Il utilise la logique aristotélicienne pour organiser ses traités, faisant de la médecine une science davantage déductive qu'inductive, à rebours des praticiens de l'Antiquité. Ses travaux médicaux s'organisent en Commentaires de grands auteurs : petit commentaire (présentation, résumés, points importants), moyen (développement ou critique de points particuliers), grand (analyse d'ensemble approfondie) ; en Traités sur des sujets particuliers (la thériaque, les fièvres) ; enfin, ordonnés et synthétisés en Encyclopédie (Colliget).
La pensée médicale d'Averroès se situe au moins à deux niveaux.
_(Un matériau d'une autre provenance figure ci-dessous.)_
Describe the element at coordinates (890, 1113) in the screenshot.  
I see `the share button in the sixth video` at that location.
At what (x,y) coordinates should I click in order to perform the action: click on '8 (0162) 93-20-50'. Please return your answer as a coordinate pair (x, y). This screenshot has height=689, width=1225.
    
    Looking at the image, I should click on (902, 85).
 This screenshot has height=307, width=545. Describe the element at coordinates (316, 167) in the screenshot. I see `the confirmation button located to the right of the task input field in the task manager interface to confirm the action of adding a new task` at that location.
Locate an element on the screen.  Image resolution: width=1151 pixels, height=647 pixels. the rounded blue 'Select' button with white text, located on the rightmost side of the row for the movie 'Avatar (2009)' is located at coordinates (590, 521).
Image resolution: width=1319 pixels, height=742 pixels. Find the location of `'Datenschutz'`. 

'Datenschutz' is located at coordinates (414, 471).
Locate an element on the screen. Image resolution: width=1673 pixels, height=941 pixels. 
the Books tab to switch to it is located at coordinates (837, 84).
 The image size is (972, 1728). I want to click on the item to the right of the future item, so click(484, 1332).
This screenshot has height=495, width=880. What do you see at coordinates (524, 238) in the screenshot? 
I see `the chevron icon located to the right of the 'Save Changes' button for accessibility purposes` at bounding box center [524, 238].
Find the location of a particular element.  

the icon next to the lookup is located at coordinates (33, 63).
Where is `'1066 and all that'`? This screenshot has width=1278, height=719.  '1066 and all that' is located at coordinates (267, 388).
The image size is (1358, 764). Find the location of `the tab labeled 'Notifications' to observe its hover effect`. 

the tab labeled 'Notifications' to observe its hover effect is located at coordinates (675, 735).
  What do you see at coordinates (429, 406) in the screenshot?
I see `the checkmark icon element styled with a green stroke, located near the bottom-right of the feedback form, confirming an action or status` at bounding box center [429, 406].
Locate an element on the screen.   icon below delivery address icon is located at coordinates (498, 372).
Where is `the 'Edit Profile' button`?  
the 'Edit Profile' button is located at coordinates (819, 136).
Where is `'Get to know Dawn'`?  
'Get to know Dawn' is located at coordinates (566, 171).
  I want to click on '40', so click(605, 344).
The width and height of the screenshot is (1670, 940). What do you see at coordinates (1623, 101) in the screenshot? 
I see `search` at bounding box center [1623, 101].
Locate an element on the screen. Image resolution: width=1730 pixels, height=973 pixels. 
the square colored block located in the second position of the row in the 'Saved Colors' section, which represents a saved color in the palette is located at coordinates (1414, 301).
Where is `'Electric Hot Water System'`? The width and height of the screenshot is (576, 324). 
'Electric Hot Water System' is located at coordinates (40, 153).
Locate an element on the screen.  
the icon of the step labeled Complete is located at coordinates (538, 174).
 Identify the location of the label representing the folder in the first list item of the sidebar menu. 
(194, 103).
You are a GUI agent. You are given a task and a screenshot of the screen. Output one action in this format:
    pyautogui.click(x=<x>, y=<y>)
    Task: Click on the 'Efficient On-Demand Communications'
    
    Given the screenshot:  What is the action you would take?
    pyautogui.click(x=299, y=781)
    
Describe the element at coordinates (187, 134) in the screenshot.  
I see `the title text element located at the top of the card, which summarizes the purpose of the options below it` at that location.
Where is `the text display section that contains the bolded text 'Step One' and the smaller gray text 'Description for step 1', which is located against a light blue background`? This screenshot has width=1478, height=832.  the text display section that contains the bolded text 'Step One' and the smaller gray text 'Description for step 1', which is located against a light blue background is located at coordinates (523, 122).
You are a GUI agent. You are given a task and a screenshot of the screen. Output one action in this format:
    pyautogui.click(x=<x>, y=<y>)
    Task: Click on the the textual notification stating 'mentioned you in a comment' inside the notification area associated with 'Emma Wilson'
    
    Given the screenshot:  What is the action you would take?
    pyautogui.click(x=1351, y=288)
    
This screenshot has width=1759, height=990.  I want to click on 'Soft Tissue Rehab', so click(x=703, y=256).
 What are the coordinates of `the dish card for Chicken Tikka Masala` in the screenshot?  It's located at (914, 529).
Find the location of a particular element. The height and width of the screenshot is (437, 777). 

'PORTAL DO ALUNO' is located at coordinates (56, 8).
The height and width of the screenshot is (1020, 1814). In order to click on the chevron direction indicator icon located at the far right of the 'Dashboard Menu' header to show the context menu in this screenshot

L'un de philosophie ou de théorie médicale, qui est celui de la définition et de la nature de la médecine et de ses rapports de vérité avec la philosophie naturelle (vérités « externes » de la médecine, sa place dans le monde). L'auteur de référence reste ici Aristote : sa logique, sa physique et sa métaphysique[32].
L'autre niveau est celui de la médecine « appliquée », dominée par l'articulation entre Aristote et Galien. En effet, dans sa Physique et ses traités sur le vivant[alpha 6], Aristote applique ses conceptions médicales (anatomie, physiologie) dont plusieurs sont divergentes de celles de Galien, garant et référent de la médecine. Ces divergences sont autant de difficultés à éclaircir (vérités « internes » à la médecine, sa doctrine propre)[33].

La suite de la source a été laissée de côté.